▶ _Set exercise_: Copy the lines from the one containing "This screenshot has" to the one containing "tap(225, 73)", requests included, and shift every coordinate in the answers up by 58. Leave the pictures out.
---------- Provided data
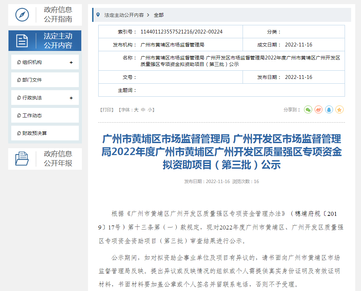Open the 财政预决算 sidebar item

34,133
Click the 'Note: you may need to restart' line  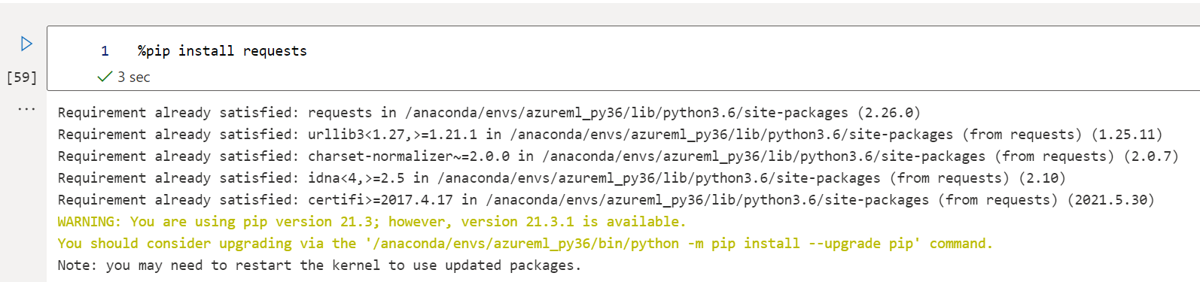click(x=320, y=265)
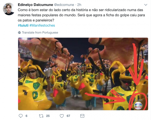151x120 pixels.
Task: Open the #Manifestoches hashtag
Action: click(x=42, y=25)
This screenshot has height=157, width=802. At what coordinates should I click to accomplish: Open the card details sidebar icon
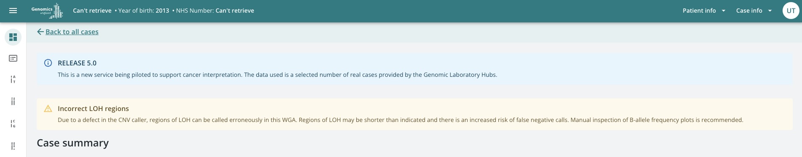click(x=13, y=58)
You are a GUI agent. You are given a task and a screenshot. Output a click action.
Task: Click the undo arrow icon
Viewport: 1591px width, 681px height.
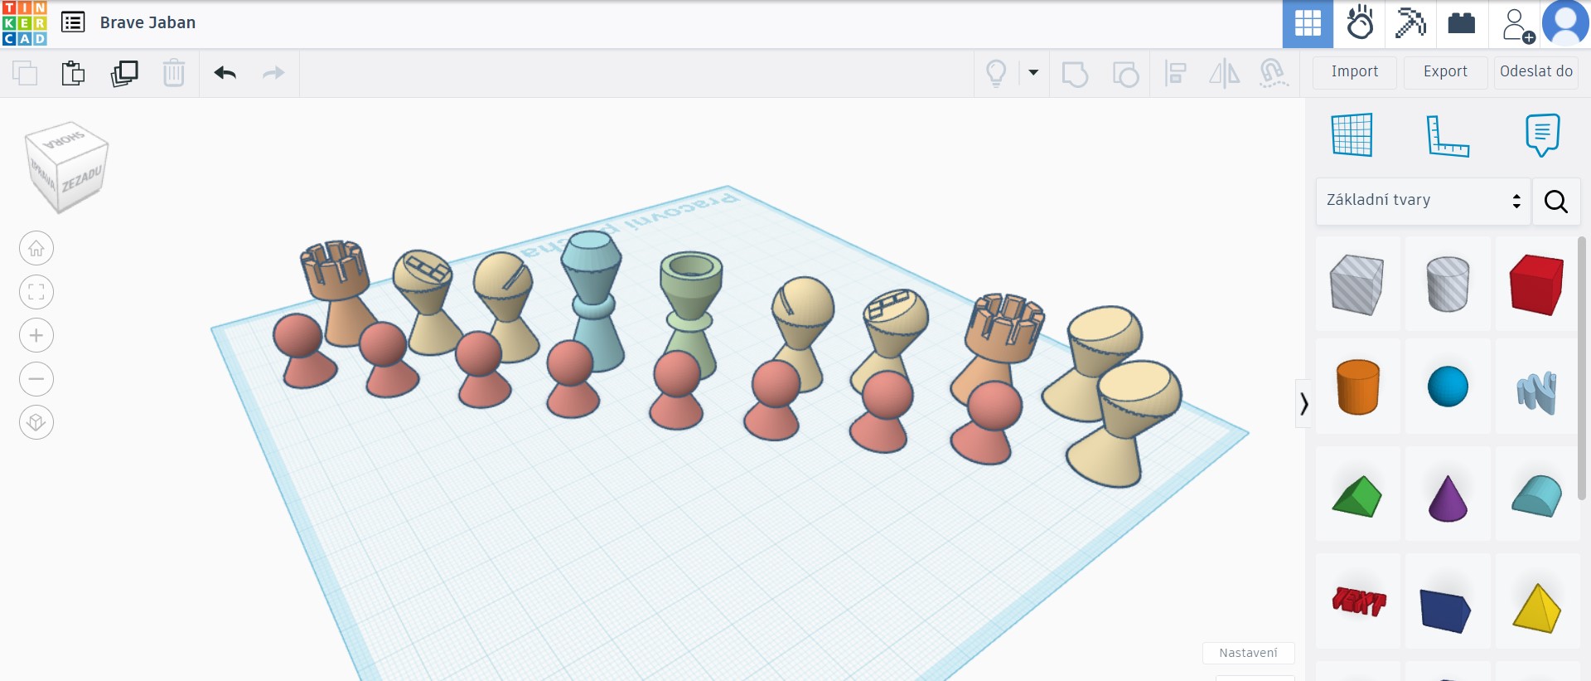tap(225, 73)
--------------------
---------- Provided data
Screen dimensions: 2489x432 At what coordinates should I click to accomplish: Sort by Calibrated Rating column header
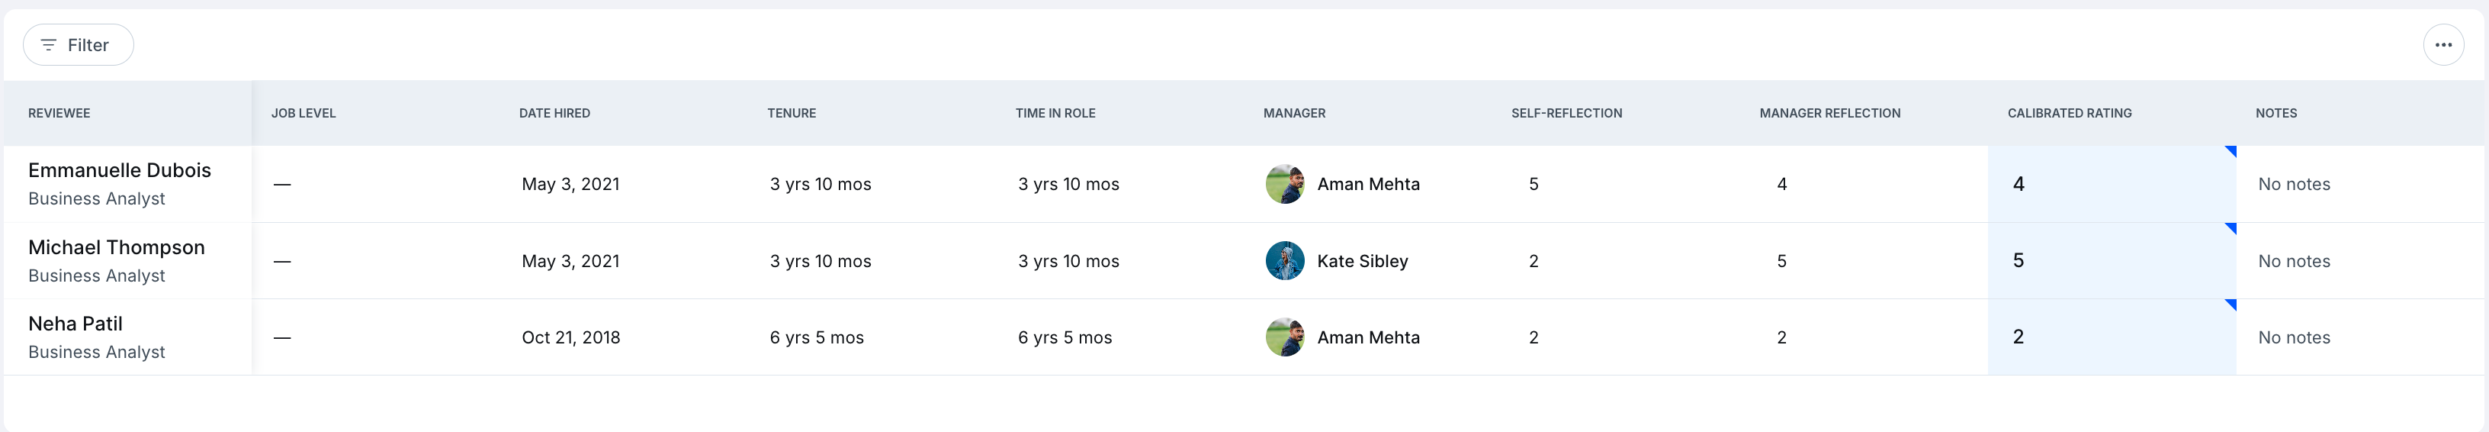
--------------------
▶ _Solution for this exercise_:
This screenshot has height=157, width=802. At what coordinates should I click to accomplish: Open the card details sidebar icon
click(x=71, y=116)
You are a GUI agent. You are given a task and a screenshot. Output a click action.
Task: Click the undo arrow icon
Viewport: 1591px width, 681px height.
tap(283, 131)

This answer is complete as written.